■ **WORK TO DO**
Copy the material word for word, from the line containing "click on details." up to and including the line containing "pyautogui.click(x=1015, y=635)".

___

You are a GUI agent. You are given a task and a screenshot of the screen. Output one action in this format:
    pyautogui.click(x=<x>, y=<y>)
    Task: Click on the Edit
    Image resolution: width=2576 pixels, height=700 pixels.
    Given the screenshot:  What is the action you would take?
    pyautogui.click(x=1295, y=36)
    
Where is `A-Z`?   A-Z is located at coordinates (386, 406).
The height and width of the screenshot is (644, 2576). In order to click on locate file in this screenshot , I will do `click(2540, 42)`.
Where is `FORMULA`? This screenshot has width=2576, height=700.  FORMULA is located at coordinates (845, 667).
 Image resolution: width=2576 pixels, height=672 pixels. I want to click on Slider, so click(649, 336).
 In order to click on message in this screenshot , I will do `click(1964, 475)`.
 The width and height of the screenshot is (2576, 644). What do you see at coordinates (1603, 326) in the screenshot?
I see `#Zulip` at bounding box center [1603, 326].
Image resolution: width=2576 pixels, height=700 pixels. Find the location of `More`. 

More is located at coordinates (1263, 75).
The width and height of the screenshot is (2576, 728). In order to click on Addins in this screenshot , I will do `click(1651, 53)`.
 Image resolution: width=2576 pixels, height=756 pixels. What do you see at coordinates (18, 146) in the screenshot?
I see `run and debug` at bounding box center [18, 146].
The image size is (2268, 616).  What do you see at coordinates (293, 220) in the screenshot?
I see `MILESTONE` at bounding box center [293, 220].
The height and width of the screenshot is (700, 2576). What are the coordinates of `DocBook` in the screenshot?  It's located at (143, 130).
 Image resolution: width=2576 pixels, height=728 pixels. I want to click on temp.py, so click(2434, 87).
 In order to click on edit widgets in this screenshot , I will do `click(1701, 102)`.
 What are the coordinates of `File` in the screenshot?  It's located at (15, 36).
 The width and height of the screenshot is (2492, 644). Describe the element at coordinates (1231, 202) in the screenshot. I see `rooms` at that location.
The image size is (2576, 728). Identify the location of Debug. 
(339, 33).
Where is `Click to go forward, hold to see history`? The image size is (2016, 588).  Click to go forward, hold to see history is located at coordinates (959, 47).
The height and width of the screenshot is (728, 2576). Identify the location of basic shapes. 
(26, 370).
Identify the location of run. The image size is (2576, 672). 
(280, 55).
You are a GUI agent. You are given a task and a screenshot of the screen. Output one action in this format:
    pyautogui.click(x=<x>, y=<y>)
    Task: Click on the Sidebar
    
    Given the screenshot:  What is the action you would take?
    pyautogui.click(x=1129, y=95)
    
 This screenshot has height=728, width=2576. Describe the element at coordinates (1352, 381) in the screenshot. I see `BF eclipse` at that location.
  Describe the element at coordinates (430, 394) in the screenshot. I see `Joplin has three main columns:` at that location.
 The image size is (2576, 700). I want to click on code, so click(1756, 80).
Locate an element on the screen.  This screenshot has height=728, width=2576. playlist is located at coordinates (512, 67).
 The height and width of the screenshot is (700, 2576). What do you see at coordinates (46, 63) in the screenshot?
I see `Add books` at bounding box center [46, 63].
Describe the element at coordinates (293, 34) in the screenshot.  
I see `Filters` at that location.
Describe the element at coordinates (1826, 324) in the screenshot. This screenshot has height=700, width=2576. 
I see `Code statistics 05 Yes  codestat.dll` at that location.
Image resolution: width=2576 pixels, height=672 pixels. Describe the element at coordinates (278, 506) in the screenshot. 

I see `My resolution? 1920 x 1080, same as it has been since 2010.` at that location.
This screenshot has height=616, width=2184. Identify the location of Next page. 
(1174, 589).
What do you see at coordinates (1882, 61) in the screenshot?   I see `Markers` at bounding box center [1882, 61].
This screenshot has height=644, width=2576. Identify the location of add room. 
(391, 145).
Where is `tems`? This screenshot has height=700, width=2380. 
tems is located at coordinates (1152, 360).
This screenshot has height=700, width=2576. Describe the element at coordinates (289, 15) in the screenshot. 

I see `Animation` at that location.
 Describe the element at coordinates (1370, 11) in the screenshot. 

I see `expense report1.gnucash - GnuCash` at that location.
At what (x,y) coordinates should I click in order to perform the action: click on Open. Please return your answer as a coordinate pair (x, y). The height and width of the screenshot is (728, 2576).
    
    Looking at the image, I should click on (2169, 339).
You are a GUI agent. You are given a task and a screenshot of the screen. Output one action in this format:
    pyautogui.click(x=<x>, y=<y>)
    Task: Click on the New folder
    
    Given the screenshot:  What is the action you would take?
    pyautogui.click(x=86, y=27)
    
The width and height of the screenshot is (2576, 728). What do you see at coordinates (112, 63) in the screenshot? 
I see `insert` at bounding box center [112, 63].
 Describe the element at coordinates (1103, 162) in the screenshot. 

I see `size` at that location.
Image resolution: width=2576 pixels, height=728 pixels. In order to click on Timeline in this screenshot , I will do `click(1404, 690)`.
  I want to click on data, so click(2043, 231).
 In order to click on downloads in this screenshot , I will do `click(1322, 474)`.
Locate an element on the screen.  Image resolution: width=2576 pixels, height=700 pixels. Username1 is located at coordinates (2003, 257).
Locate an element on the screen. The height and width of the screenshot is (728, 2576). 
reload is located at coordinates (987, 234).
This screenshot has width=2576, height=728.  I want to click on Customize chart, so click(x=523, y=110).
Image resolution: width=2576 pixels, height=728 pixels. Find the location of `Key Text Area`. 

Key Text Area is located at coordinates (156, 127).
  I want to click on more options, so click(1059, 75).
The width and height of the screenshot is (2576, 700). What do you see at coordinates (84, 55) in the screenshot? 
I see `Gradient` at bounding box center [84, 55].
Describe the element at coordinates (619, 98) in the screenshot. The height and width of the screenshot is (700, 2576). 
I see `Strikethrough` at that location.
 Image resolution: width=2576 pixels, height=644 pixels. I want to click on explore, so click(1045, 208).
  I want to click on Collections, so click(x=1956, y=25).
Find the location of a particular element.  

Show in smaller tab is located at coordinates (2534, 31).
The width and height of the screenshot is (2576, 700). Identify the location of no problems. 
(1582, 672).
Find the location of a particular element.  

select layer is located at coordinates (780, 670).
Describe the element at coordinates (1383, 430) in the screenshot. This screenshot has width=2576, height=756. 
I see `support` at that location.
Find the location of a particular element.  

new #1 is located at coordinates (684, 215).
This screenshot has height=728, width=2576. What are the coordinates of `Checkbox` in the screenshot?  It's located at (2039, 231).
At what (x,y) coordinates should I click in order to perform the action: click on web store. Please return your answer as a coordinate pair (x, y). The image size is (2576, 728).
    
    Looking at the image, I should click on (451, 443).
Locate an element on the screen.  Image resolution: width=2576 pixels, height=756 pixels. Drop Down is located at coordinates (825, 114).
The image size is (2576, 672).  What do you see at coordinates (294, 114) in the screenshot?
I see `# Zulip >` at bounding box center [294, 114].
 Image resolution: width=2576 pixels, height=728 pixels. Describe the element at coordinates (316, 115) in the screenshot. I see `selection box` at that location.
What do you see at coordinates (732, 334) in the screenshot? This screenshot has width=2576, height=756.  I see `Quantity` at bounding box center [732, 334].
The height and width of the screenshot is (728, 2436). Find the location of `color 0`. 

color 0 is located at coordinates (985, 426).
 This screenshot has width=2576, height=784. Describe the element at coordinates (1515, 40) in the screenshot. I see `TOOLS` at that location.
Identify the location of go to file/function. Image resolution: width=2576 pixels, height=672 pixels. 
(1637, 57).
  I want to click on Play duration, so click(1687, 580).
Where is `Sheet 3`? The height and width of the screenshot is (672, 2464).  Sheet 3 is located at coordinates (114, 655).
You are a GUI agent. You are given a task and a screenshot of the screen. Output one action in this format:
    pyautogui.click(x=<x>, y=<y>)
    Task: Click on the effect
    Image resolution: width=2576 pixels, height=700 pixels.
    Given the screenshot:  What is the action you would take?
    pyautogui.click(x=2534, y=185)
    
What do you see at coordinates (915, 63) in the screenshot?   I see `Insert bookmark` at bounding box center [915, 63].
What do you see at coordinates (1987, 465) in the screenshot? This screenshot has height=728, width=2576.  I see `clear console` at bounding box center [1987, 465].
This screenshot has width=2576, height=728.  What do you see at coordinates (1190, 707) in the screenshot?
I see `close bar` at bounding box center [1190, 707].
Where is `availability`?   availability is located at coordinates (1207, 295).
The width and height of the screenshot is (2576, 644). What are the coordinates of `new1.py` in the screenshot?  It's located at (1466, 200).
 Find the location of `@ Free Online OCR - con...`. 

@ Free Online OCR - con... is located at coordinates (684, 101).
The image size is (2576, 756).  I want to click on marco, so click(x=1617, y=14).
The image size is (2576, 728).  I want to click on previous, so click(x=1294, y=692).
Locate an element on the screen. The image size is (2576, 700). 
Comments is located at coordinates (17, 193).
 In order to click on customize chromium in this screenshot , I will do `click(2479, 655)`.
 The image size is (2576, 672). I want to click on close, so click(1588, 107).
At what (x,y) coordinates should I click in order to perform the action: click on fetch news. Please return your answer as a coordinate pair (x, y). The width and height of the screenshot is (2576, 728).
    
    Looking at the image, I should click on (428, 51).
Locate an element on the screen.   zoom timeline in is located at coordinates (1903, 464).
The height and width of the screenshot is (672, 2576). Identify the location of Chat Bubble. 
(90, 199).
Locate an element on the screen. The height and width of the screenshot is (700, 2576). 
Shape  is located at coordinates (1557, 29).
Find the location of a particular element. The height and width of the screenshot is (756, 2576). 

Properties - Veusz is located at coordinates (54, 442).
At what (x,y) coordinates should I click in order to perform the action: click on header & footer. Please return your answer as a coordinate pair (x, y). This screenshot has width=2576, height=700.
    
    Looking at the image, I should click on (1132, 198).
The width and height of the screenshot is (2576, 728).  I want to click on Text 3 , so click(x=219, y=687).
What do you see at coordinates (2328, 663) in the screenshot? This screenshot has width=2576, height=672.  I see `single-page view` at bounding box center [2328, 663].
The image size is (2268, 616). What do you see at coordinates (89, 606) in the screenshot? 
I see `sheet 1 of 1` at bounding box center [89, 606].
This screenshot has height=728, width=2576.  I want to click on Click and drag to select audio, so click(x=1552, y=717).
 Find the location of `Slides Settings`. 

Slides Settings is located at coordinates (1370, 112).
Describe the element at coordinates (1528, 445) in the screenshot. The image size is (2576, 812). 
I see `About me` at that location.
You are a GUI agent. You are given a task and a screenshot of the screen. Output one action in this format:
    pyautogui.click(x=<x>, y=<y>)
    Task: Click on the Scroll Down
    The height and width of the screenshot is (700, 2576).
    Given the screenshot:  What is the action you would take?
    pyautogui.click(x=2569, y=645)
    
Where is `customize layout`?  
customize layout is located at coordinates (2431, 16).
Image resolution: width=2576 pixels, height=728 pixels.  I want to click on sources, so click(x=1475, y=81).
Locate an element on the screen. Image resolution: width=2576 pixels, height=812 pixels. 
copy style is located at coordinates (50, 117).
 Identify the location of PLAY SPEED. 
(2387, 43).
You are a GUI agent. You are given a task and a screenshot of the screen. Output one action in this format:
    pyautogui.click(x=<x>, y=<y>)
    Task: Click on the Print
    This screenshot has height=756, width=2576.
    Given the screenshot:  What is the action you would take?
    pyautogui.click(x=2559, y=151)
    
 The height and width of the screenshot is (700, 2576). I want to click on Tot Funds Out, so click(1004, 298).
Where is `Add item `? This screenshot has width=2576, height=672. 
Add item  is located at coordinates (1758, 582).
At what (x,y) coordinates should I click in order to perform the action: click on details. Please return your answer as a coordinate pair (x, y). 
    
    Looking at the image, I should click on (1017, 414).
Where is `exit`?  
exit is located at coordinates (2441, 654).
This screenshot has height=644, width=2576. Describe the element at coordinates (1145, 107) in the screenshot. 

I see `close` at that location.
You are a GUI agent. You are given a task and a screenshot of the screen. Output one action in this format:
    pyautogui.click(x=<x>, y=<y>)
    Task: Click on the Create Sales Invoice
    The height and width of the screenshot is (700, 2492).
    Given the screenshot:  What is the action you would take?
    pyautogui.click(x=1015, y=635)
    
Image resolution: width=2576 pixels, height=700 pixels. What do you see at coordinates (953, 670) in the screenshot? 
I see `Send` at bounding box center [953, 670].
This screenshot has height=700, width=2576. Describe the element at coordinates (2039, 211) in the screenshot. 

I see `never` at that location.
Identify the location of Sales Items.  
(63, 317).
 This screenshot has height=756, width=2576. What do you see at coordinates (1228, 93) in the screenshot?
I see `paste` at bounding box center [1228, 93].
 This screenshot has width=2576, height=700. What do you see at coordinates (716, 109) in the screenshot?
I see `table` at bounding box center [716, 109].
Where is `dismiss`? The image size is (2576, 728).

___

■ **WRITTEN ANSWER**
At what (x,y) coordinates should I click in order to perform the action: click on details. Please return your answer as a coordinate pair (x, y). 
    
    Looking at the image, I should click on (1017, 414).
Where is `exit`?  
exit is located at coordinates (2441, 654).
This screenshot has height=644, width=2576. Describe the element at coordinates (1145, 107) in the screenshot. 

I see `close` at that location.
You are a GUI agent. You are given a task and a screenshot of the screen. Output one action in this format:
    pyautogui.click(x=<x>, y=<y>)
    Task: Click on the Create Sales Invoice
    The height and width of the screenshot is (700, 2492).
    Given the screenshot:  What is the action you would take?
    pyautogui.click(x=1015, y=635)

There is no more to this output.